En réponse à la même question sur l’avenir, Craig Basinger, stratège en chef du marché chez Purpose Investments à Toronto, affirme que le changement était inévitable.

Plus précisément, la prochaine décennie pourrait être caractérisée par une croissance et une inflation plus élevées que la précédente, prédit-il, compte tenu de certaines tendances.

Pour les investisseurs, le facteur le plus important sera « un changement dans ce qui fonctionne », continue-t-il.

Alors que le simple fait de détenir des actifs et de suivre l’inflation des prix des actifs a bien fonctionné au cours de la dernière décennie, dans un monde où la croissance et l’inflation sont plus élevées, les actifs réels et les entreprises ayant un flux de trésorerie disponible auront un impact plus important sur les portefeuilles, déclare-t-il.

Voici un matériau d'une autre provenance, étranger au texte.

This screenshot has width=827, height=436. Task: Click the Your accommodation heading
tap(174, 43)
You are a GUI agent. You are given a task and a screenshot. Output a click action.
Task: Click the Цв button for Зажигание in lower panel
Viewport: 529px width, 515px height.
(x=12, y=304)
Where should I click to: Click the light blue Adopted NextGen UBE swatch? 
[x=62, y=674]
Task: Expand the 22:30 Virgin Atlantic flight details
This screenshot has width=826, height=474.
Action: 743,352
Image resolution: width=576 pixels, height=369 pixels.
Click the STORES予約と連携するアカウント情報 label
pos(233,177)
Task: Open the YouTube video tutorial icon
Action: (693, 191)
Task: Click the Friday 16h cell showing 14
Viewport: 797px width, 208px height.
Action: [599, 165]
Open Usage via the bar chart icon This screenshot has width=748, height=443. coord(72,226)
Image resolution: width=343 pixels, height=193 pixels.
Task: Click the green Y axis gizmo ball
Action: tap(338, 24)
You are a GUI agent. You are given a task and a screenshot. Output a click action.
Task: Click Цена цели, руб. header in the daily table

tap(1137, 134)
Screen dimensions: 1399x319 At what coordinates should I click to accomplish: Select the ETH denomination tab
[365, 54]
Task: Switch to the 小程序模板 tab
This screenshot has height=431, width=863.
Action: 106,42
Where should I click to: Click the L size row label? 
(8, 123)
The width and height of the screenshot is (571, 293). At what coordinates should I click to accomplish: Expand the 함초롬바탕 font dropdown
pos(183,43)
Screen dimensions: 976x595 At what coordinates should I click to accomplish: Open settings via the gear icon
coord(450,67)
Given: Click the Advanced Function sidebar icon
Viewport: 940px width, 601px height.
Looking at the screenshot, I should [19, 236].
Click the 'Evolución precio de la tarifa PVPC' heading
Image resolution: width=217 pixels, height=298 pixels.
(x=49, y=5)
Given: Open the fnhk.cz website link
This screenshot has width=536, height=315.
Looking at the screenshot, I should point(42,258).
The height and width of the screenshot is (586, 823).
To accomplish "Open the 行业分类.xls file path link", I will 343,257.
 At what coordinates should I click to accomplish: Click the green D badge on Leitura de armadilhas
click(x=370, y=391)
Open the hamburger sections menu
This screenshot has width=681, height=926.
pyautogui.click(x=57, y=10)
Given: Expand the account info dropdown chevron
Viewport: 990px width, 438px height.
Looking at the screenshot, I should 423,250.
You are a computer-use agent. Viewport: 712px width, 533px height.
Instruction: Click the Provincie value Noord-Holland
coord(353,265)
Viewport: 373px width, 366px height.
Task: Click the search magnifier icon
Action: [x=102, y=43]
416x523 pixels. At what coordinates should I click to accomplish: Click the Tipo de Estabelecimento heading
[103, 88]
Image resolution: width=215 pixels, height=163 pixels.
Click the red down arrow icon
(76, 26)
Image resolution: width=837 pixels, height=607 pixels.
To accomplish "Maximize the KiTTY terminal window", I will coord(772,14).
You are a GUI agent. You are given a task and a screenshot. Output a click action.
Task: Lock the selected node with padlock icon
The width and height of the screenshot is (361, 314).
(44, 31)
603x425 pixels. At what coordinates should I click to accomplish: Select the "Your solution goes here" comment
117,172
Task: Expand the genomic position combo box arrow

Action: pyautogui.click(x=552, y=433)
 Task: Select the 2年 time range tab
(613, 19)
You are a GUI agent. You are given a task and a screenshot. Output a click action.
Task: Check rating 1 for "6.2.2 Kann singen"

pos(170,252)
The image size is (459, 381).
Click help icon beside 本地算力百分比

Kevin Burkett continuera à se concentrer sur le long terme et à faire la distinction entre les changements temporaires et permanents lorsqu’il effectue des investissements. Un repli est une occasion de montrer que vous avez investi sur la base des fondamentaux, conclut-il. « Si le marché évolue en votre défaveur, vous avez mis en place une combinaison d’investissements qui est suffisamment résistante aux intempéries » pour répondre aux objectifs des clients.